Zombie Apocalypse: Flaws In The Emergency Alert System

Easily exploited vulnerabilities in the emergency alert system (EAS) allowed attackers to log in to these boxes remotely and send fake emergency alerts like the one that interrupted a TV broadcast in Montana on Monday. The vulnerabilities allowed the attackers to bypass authentication and could lead to the compromising of the ENDEC machines that are responsible for sending out alerts over the EAS on TV and radio.

On Monday, attackers were able to get access to an ENDEC machine at a TV station in Great Falls, Mont., and send out a fake emergency alert that warned of an ongoing zombie apocalypse. Reports suggest that attackers also went after ENDECs at other TV stations, as well. It’s not clear what bugs the attackers were exploiting in those machines, but Mike Davis, principal research scientist at security firm IOActive, said that he found some vulnerabilities in ENDECs made by popular manufacturers that could enable an attacker to do exactly what the Montana hackers did.

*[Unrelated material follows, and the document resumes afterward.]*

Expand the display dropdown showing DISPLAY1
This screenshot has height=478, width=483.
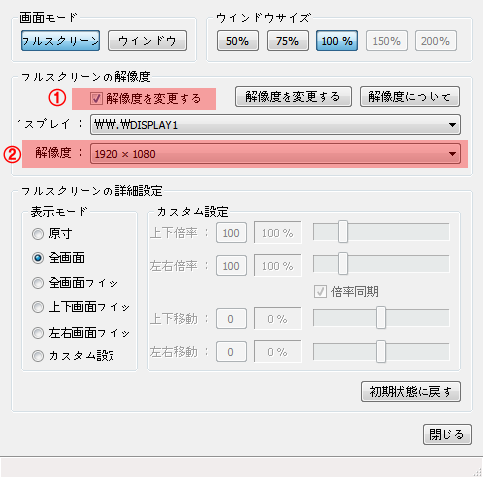pos(275,125)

The problems lie in the firmware; these machines are designed to receive encoded messages from the EAS, decode and authenticate them and then broadcast them over the air. The system is designed to be automated and it has to sit on a network, rather than as a standalone box in a station. Many of these boxes are discoverable on the Internet.  The EAS system uses the Common Alerting Protocol (CAP), an XML-based protocol that sends messages out continuously to ENDECs during an emergency. The protocol has a few features, including the ability for users to send messages that are location-specific so that emergencies in one area don’t generate alerts that overlap into unaffected areas. Davis said that CAP, unlike the protocol used on the older Emergency Broadcast System, has a cryptographic authentication mechanism, but it isn’t sufficient.

ENDECs are sometimes networked together in a way that enables them to relay messages to one another, so an attacker who could compromise one could conceivably cause problems on others, as well. While we can all laugh at the very well executed prank, malicious attackers could definitely exploit these vulnerabilities in a way that could cause panic and fear in people that may see the message.